My background was in music, both in terms of what you would normally call music and also what you might call noise. I went to graduate school hoping to study cognitive anthropology or linguistic anthropology. I started thinking of signification in terms of language and its relation to thought, but before long I was thinking about the ways that non-linguistic sound does and does not signify because of my interest in music and sound. That led to me doing field work in India. One project involved looking at the way bell sounds function in the context of Hindu ritual in a particular temple in Tamilnadu. From there, I looked at the different roles of amplified sound in public city spaces—how they carve up social spaces and the connections between those amplified sounds and other sonic practices going on in the culture.
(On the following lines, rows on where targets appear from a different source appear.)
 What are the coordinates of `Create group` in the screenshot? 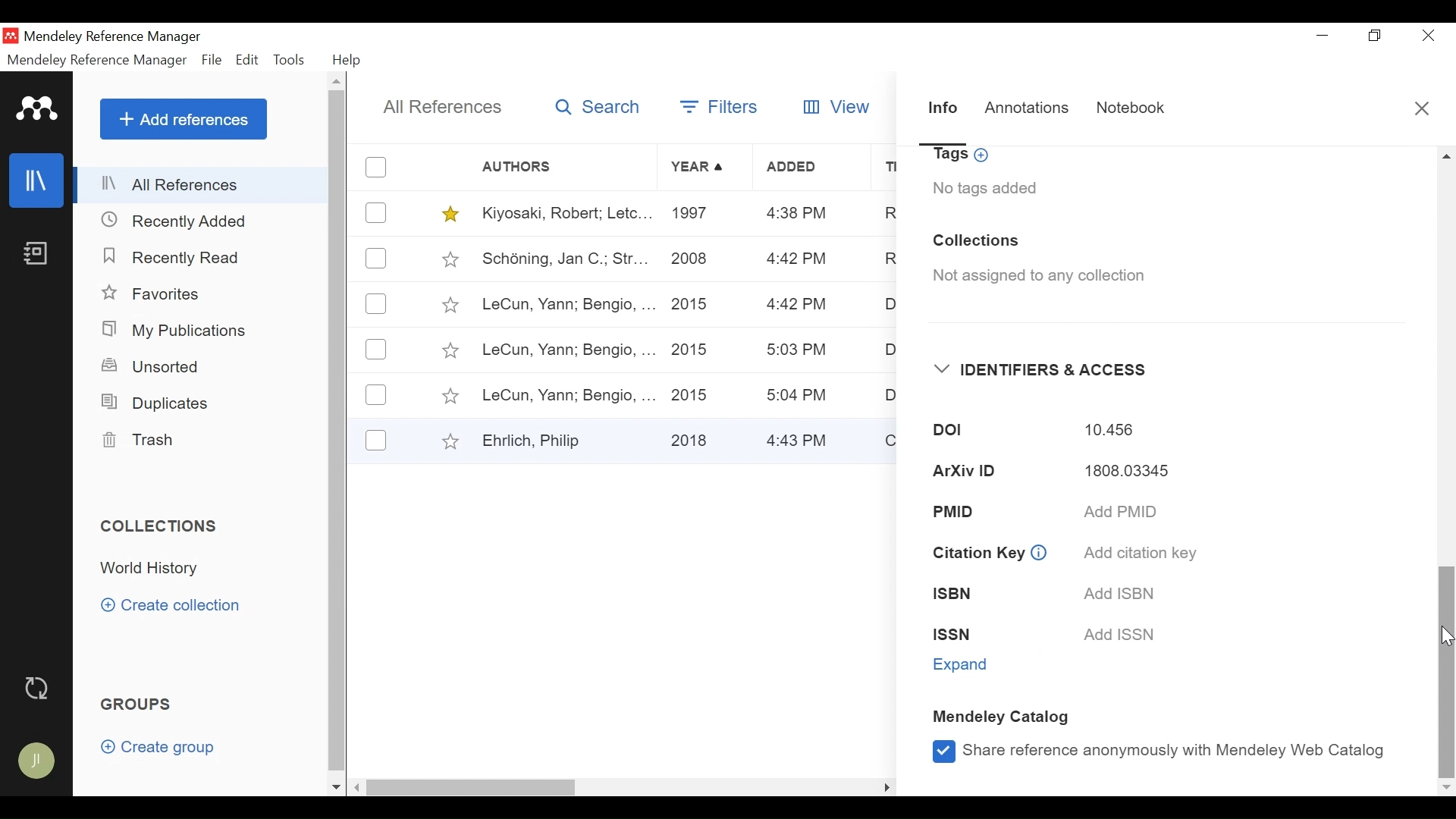 It's located at (158, 746).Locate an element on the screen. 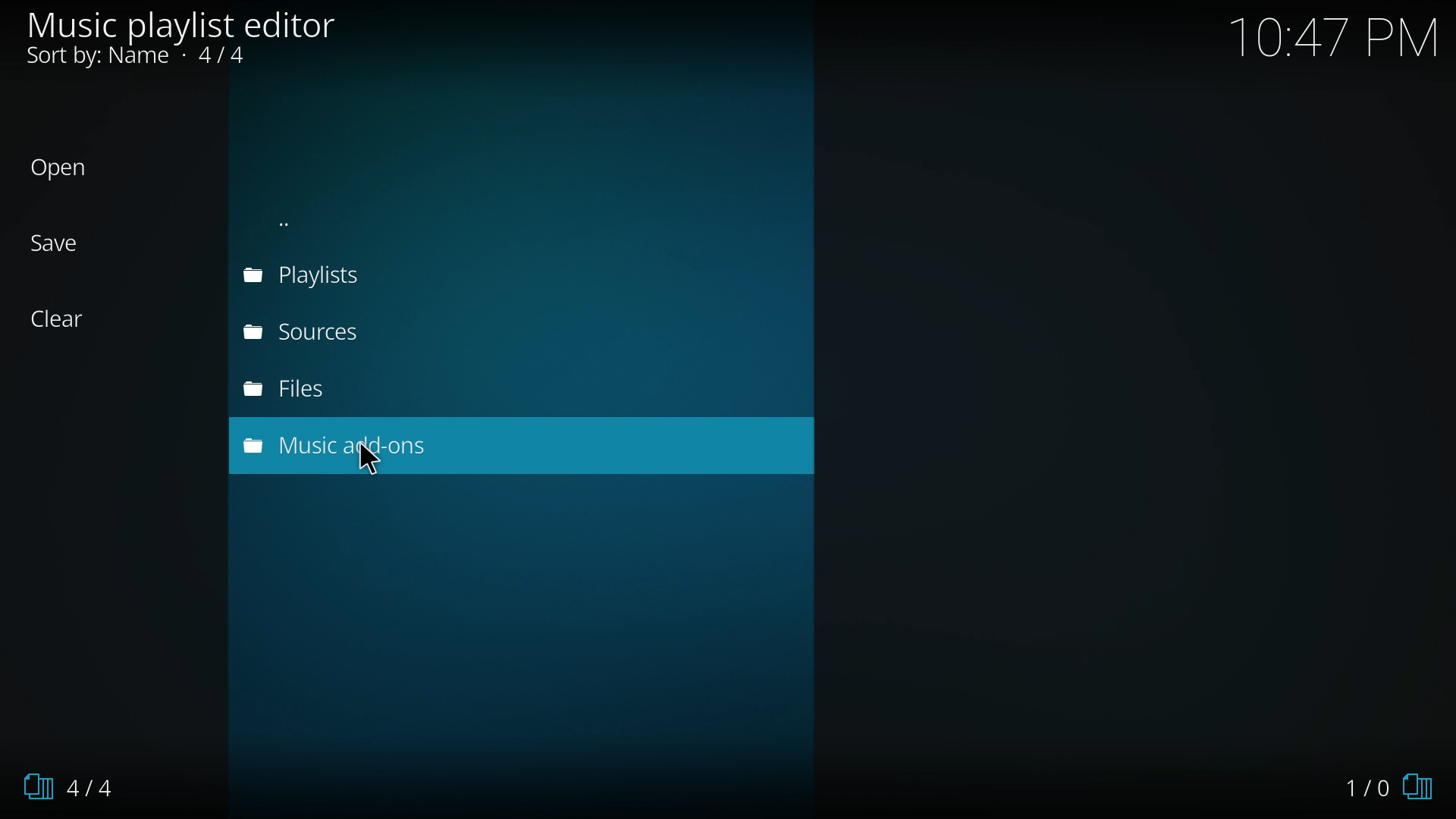 The height and width of the screenshot is (819, 1456). Open is located at coordinates (71, 169).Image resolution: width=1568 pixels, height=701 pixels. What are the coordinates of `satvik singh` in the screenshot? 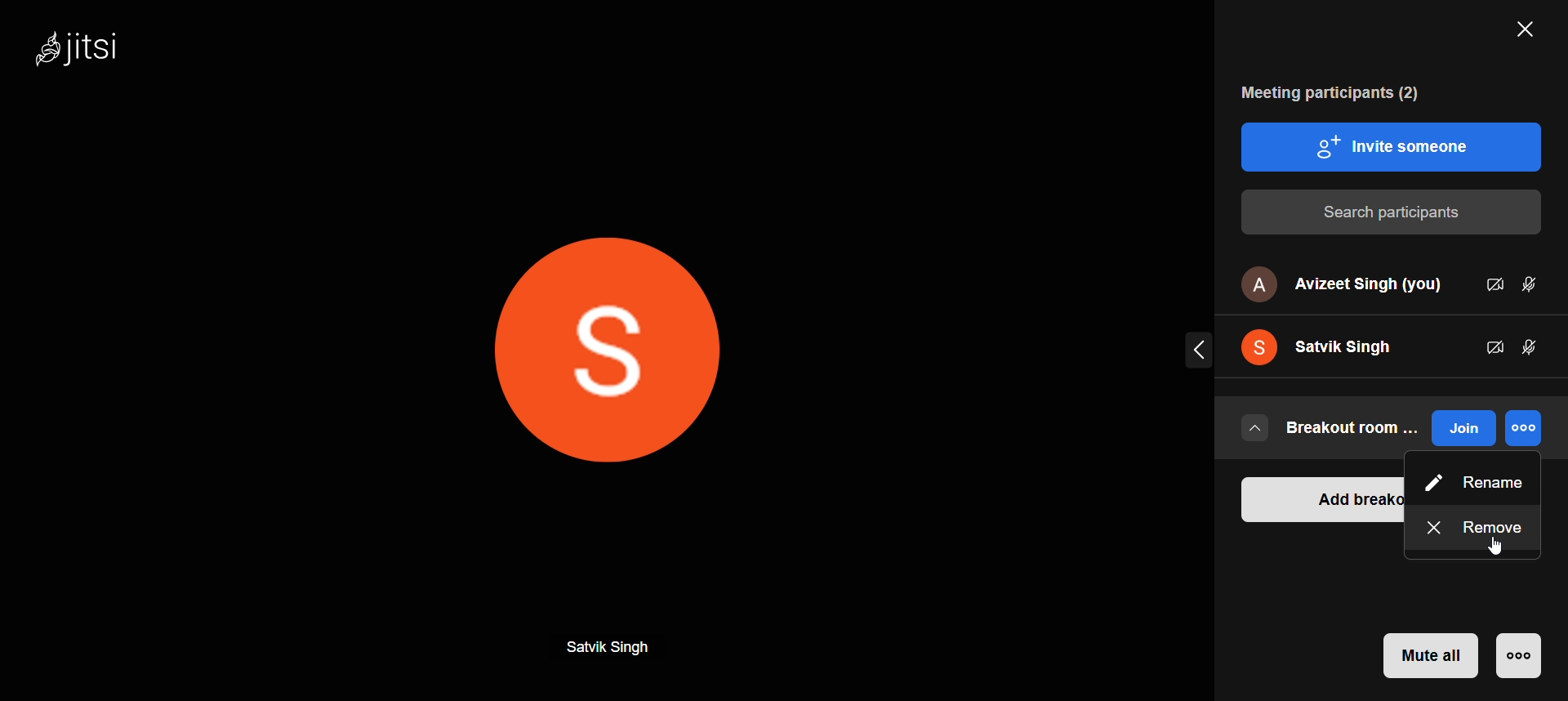 It's located at (1331, 345).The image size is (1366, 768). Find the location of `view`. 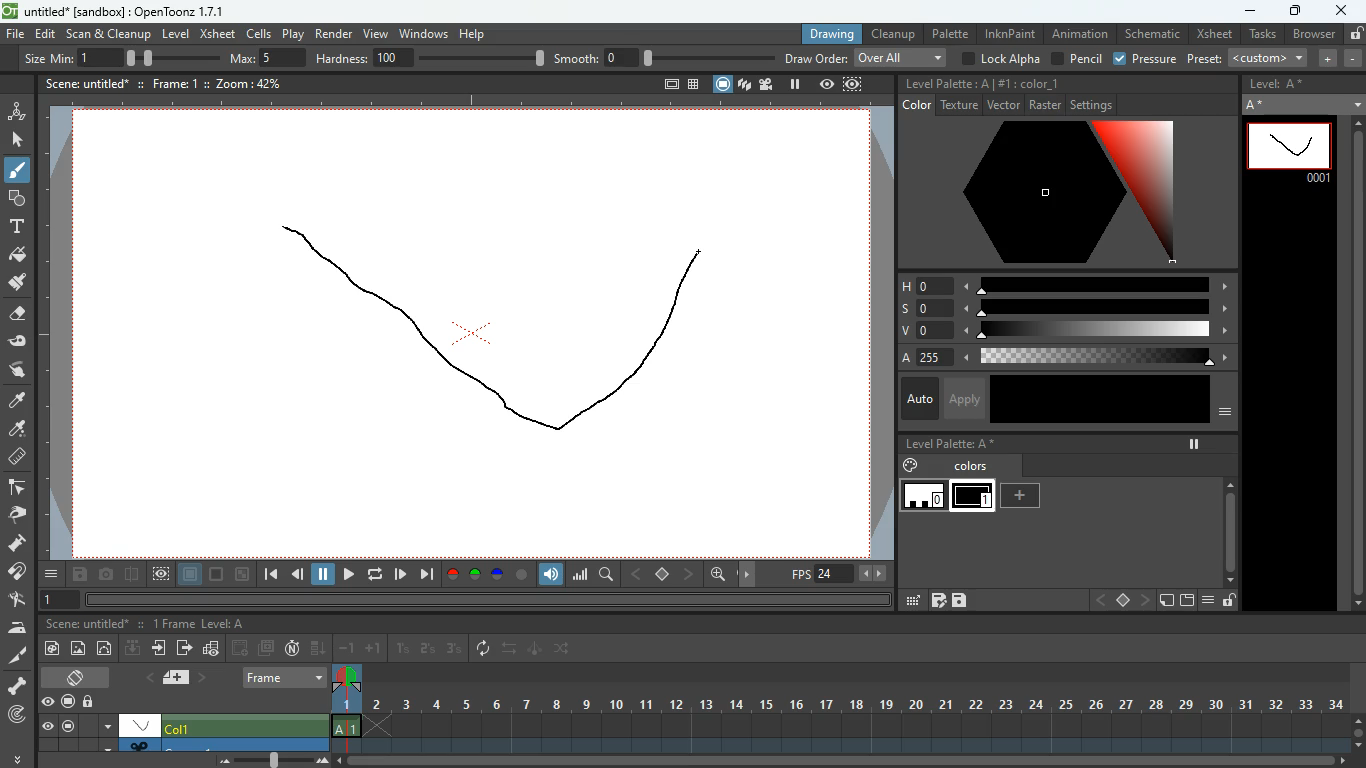

view is located at coordinates (47, 726).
I was making recordings, but at that time I thought of them primarily as illustrations for my academic writing. This dual background ultimately led me to the Sensory Ethnography Lab. Lucien [Castaing-Taylor] in particular was of the mind that it would be useful to have someone who thinks of sound first rather than image, in terms of training and helping people to be aware of that aspect of the work. I could bring this to bear, that sound should be one of the first things people think about before going out to record. Because that’s really when you need to think about it—not afterwards.Ernst Karel, 2013 (Moving image source interview)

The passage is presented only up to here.